■ **WRITTEN PROBLEM**
Count the lines of the material below that contain the string "sidebar", with case counting, and give only the number.

──────── DATA ENTRIES ────────

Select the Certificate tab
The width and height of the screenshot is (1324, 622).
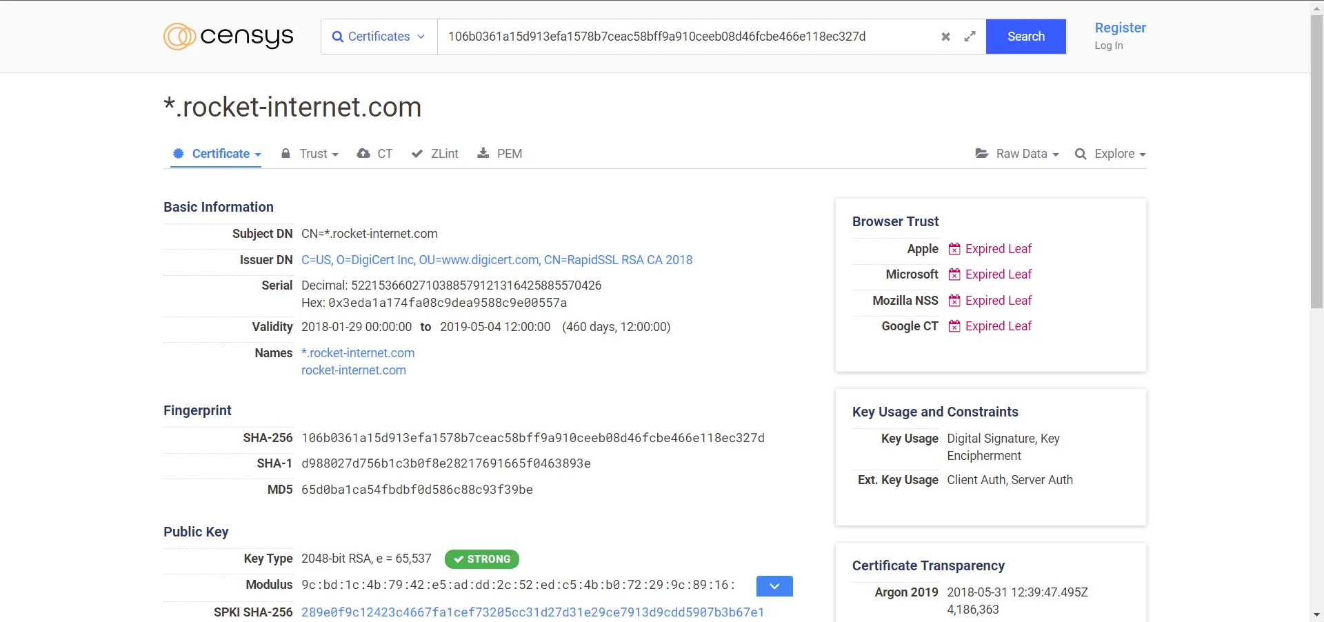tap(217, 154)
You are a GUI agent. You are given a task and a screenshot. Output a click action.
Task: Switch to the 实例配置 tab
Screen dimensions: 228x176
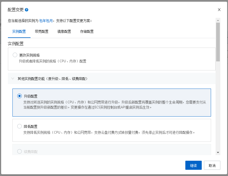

────────
──────── DATA ENTRIES ────────

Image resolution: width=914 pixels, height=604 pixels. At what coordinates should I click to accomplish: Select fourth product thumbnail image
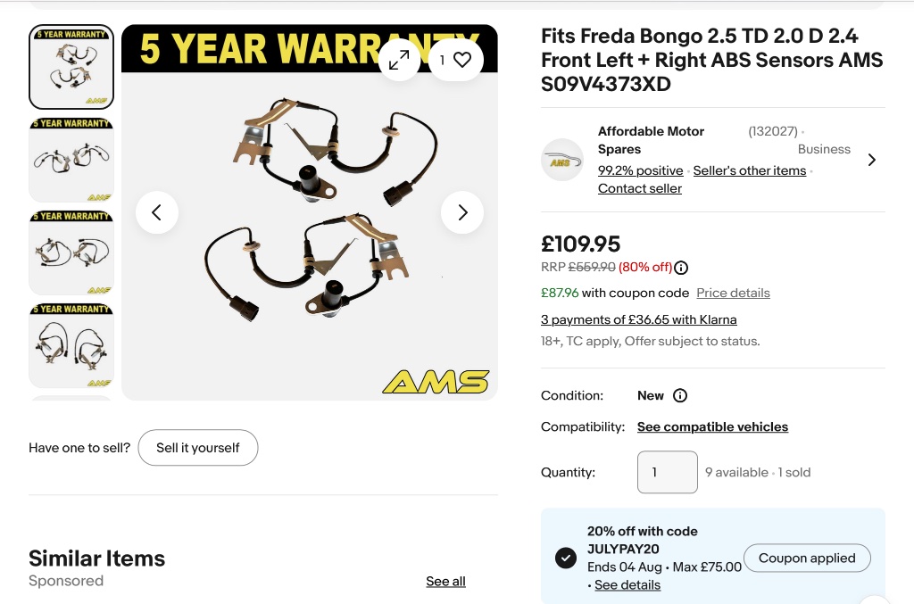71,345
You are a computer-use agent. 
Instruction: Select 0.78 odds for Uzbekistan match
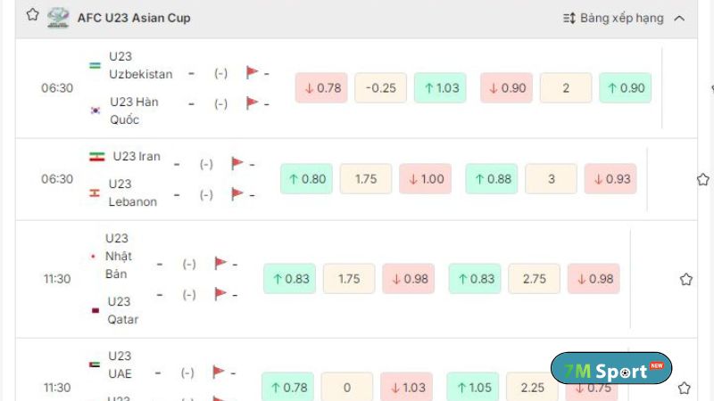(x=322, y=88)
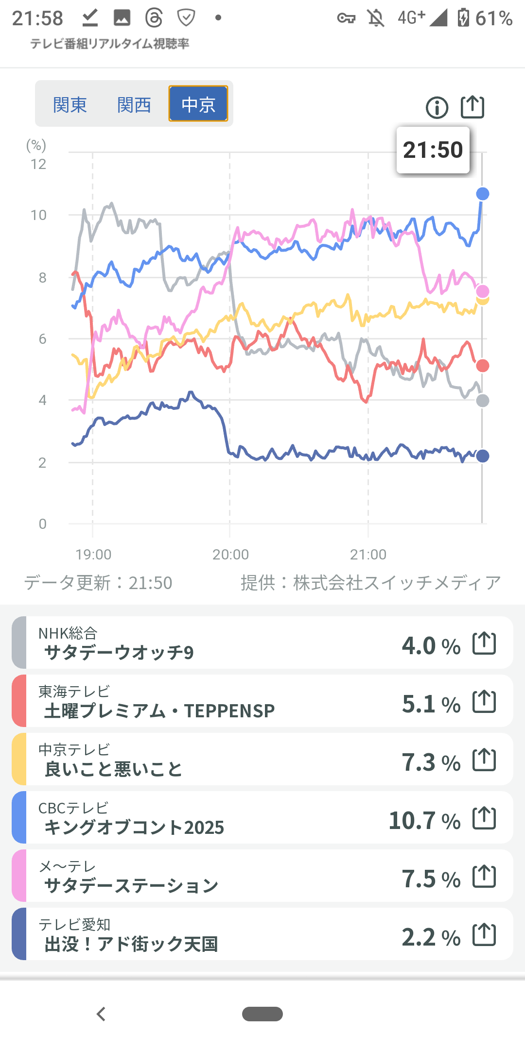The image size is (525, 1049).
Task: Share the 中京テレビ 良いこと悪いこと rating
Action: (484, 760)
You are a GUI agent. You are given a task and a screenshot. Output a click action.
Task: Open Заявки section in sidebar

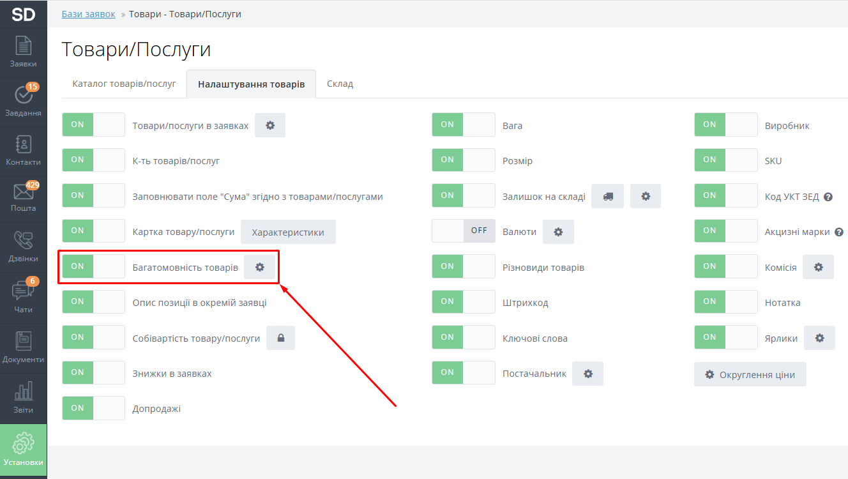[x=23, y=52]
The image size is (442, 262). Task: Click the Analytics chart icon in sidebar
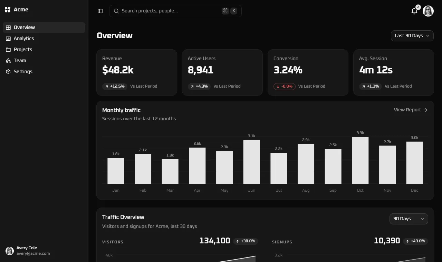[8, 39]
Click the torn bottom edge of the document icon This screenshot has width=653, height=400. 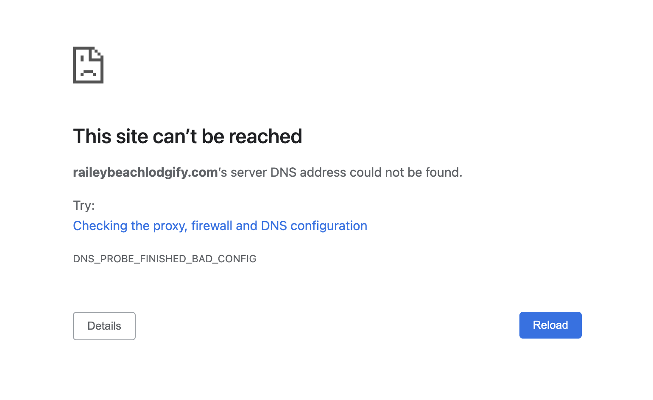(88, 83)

────────
──────── DATA ENTRIES ────────

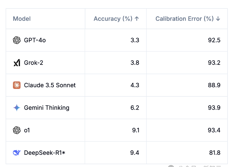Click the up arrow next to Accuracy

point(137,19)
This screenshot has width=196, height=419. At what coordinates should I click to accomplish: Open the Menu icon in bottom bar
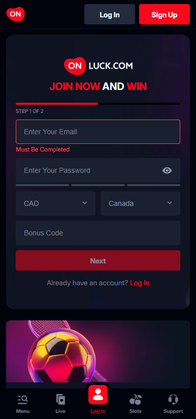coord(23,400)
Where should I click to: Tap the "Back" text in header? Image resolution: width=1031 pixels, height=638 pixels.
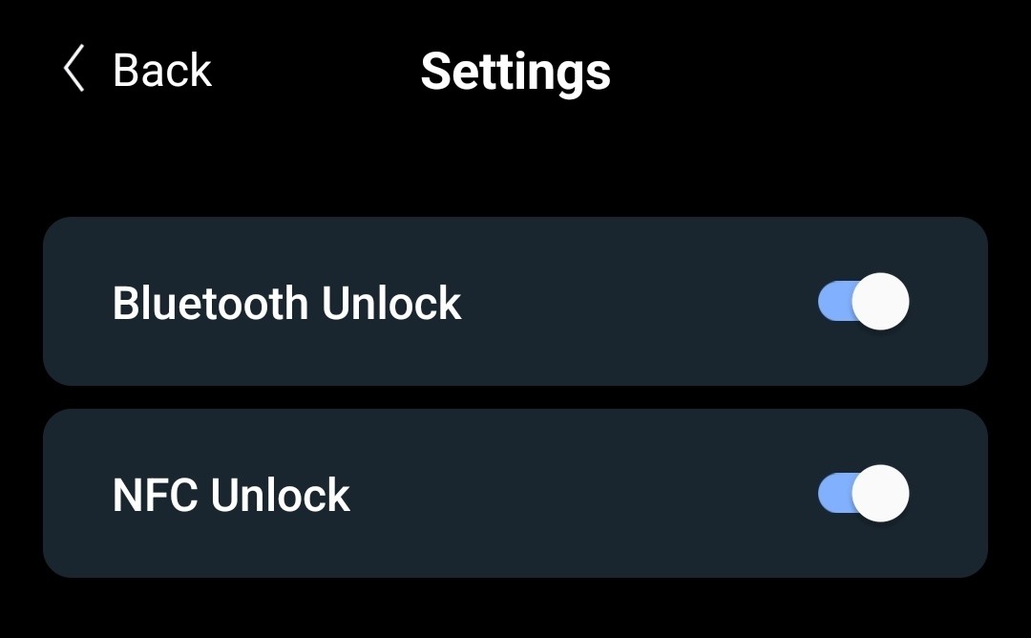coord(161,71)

────────

■ **RESPONSE FOR THIS EXERCISE**
2